Bryan is now an adolescent at 14 yrs of age and I have spent the last 11 yrs waking up and helping him get ready for school. He acts grown up now and does not absolutely need me to drop him at the bus-stop but I do feel he misses this. And so, today I ditched my workout and spent time making his favorite protein drink and dropping him on the "bullet". He felt nice about it and I could see it in his eyes. I again felt a sense of melancholy as I was consumed with nostalgia at the times I spent with him during his growing phase. I think that my repeated bouts of melancholy are due to the fact that I miss these aspects of being the father that I have been to Bryan.

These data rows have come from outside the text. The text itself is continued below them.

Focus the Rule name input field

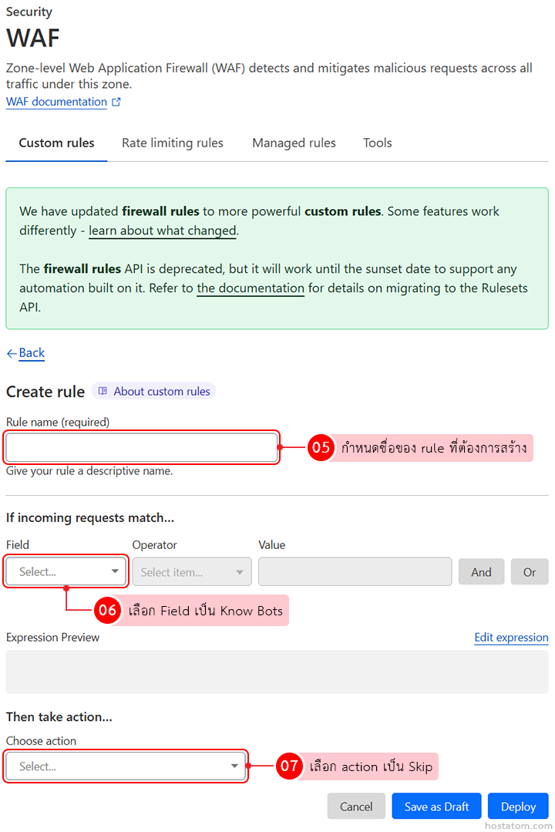point(141,447)
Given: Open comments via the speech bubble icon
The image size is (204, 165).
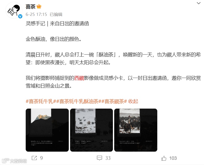Looking at the screenshot, I should click(99, 158).
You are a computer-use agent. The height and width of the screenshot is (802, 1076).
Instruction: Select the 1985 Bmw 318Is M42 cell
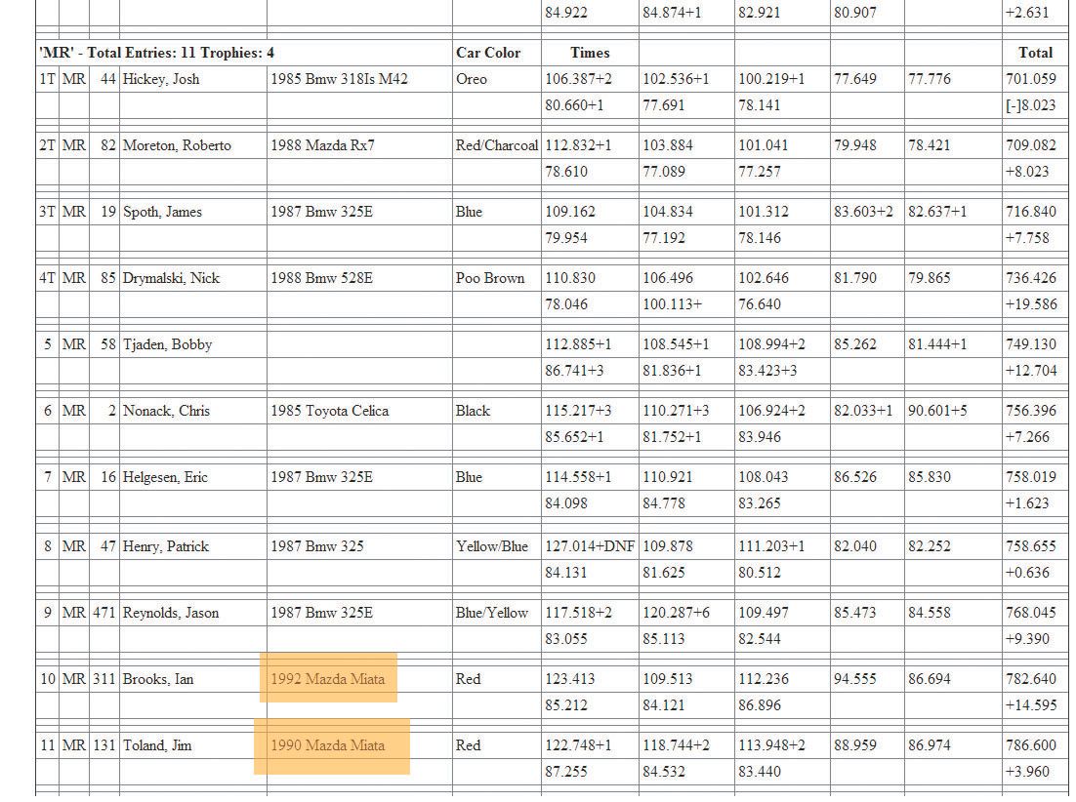pyautogui.click(x=339, y=79)
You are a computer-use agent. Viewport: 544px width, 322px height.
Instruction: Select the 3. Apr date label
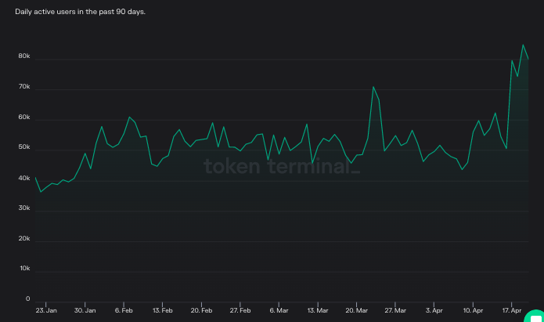[x=434, y=310]
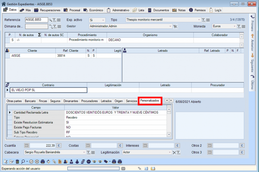The height and width of the screenshot is (172, 259).
Task: Click the clear X icon next to Legitimación
Action: pos(174,152)
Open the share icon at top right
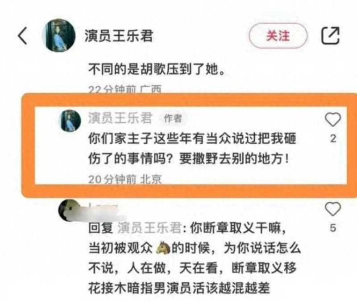This screenshot has height=301, width=357. [330, 36]
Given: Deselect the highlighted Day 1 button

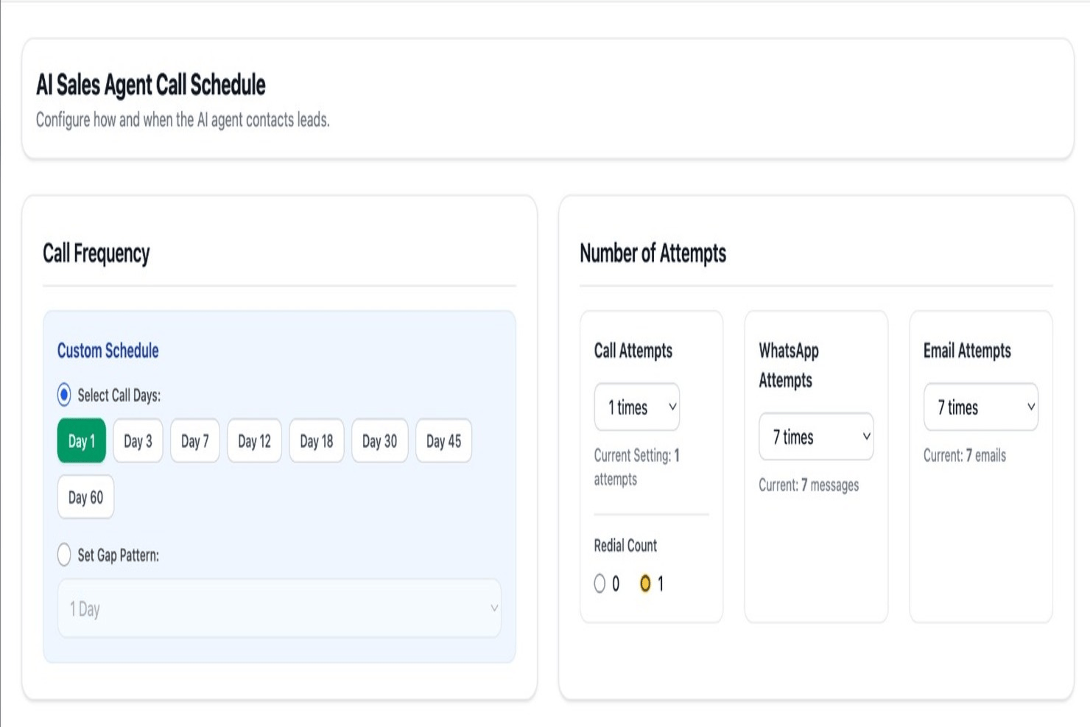Looking at the screenshot, I should coord(81,440).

I went to Aarey and rehearsed the warm-up that I have sequenced for the Nike Run Club. I was interrupted by Rajesh, who has just completed the 50K Bangalore Ultra, for some guidance on how much recovery time he should be taking. I wound up my workout with a quick round of strength and flexibility before returning home. On the way out of Aarey, I saw that one of the dogs that was bitten on its neck, had died. I drifted into a pensive mood again as I recalled my intense love for strays. I truly appreciate the efforts that Rajeshwari does to take care of them. I support the effort financially and feel nice about it. I think I will go to church today - I miss the quiet moments at "Holy Name Cathedral".